Testo del provvedimento
Ordinanza di Cassazione Civile Sez. 5 Num. 30943 Anno 2024
Civile Ord. Sez. 5 Num. 30943 Anno 2024
Presidente: COGNOME
Relatore: COGNOME NOME
Data pubblicazione: 03/12/2024
Oggetto: estinzione del giudizio
ORDINANZA
sul ricorso iscritto al n. 11146/2018 R.G. proposto da:
RAGIONE_SOCIALE COGNOME RAGIONE_SOCIALE in persona del legale rappresentante pro tempore rappresentata e assistita in forza di procura speciale in atti dall’avv. NOME COGNOME (PECEMAIL
-ricorrente – contro
AGENZIA DELLE ENTRATE in persona del Direttore pro tempore rappresentata e difesa dall’Avvocatura Generale dello Stato (PEC: EMAILavvocaturastatoEMAIL)
– controricorrente –
avverso la sentenza della Commissione Tributaria Regionale della Campania n. 9077/10/2017 depositata in data 26/10/2017, non notificata;
Udita la relazione della causa svolta nell’adunanza camerale del 24/10/2024 dal Consigliere NOME COGNOME
Rilevato e considerato che:
– è in atti istanza di estinzione del giudizio ex art. 6 del d.

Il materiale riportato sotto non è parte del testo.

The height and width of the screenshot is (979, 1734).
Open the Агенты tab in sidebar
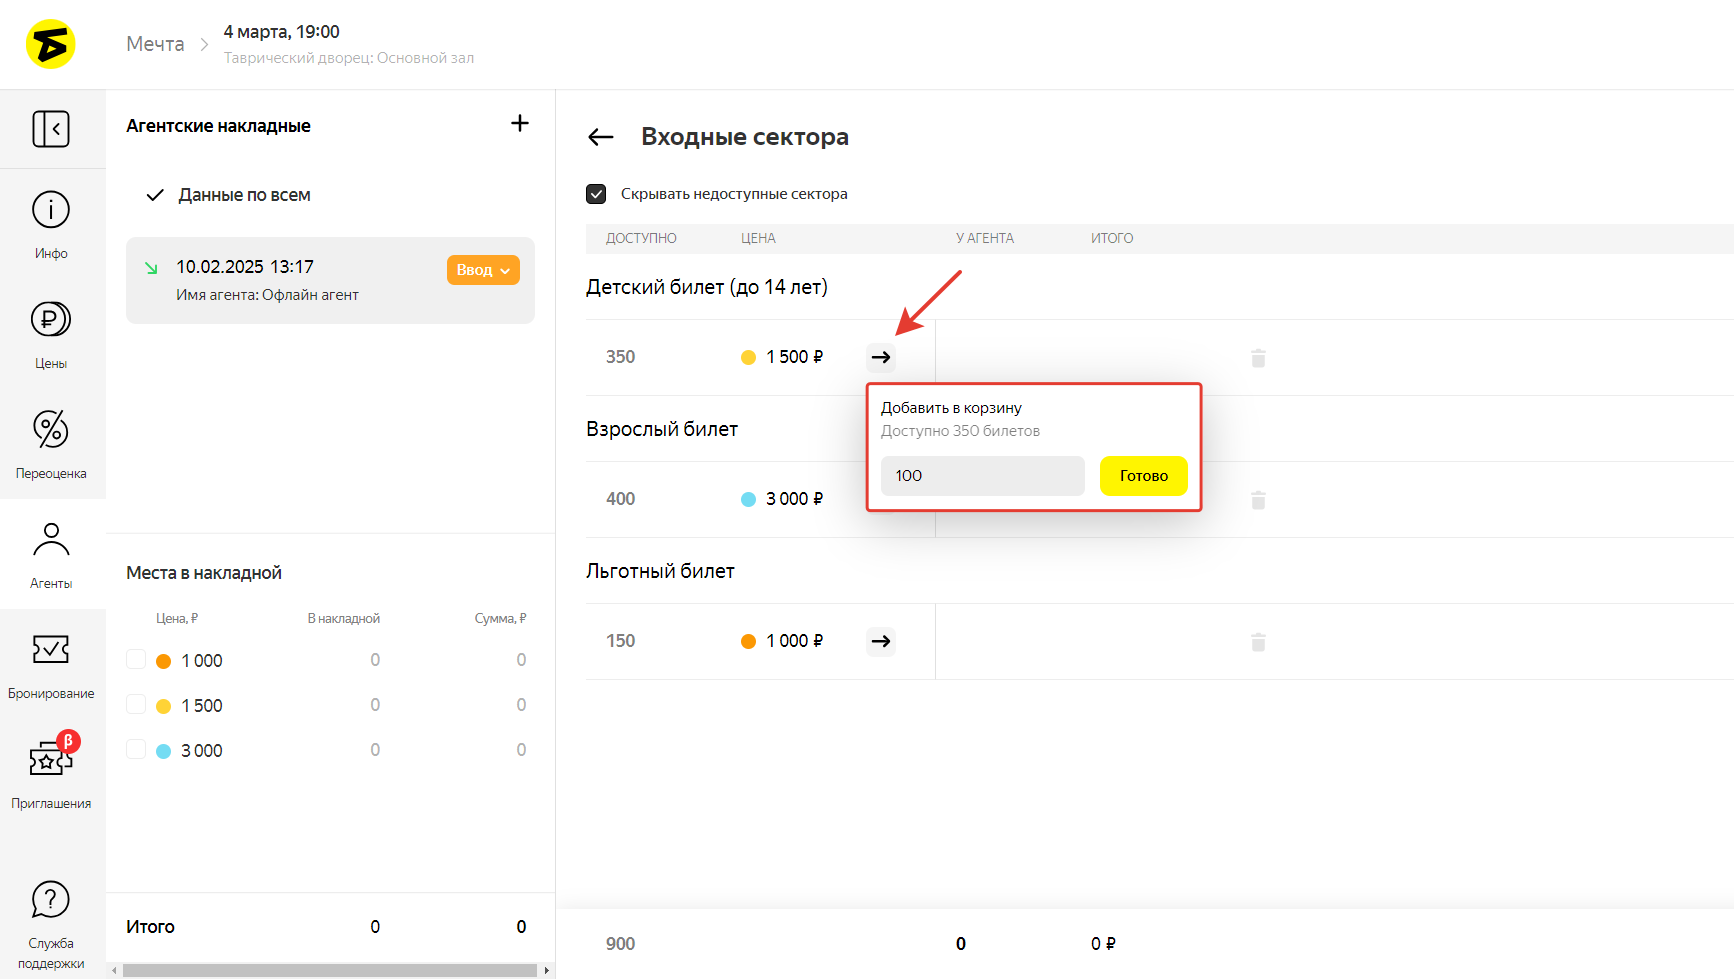click(51, 555)
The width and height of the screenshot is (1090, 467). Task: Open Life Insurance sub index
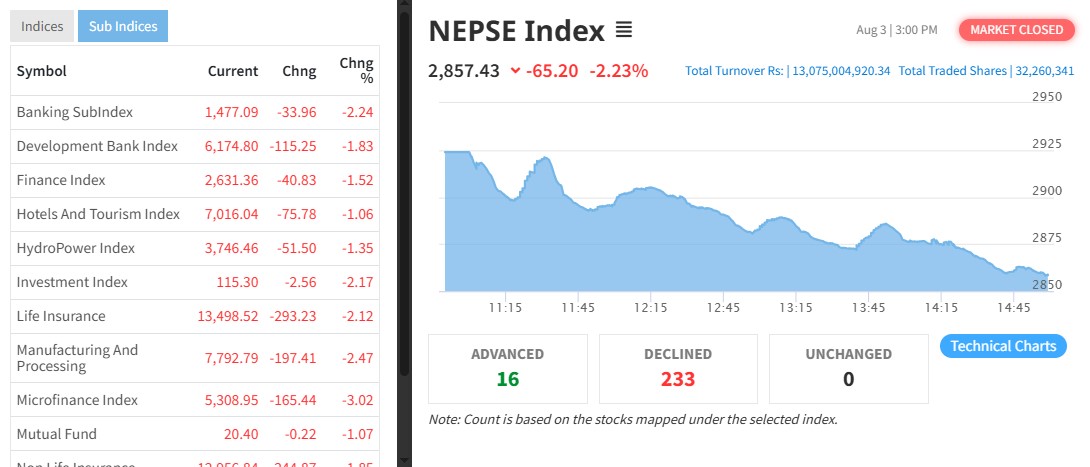click(x=61, y=316)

L. n. 119 del 2018 con annessa documentazione comprovante come nelle more del giudizio la società contribuente si sia avvalsa della definizione agevolata di cui all’art. 6 d.L. n. 119 del 2018, consistente nella domanda di definizione agevolata e nella quietanza di pagamento della prima rata; – non essendo stato opposto diniego né presentata istanza di trattazione nei termini previsti dall’art. 6, commi 12-13, d.L. n. 119 del 2018 (rispettivamente, 31 luglio e 31 dicembre 2020), il giudizio deve quindi dichiararsi estinto, rimanendo le spese a carico delle parti che le hanno anticipate come disposto dall’art. 6, comma 13, del d.L. n. 119 del 2018; – la declaratoria di estinzione del giudizio esclude l’applicabilità dell’art. 13, comma 1-quater, del d.P.R. n. 115 del 2002, relativo all’obbligo della parte impugnante non vittoriosa di versare una somma pari al contributo unificato già versato all’atto della proposizione dell’impugnazione (negli stessi termini, Cass. n. 19419 del l’8 luglio 2021; nonché Cass. n. 25485 del 12 ottobre 2018, in tema di definizione agevolata ex art. 11, d.L. n. 50 del 2017, conv. con mod. dalla legge n. 96 del 2017; ancora Cass. n. 25529 del 10 ottobre 2019 in tema di definizione agevolata ex art. 6, d.l. n. 193 del 2016, conv. con mod. dalla legge n. 225 del 2016);
p.q.m.
dichiara estinto il giudizio; le spese restano a carico degli anticipatari. Così deciso in Roma, il 24 ottobre 2024.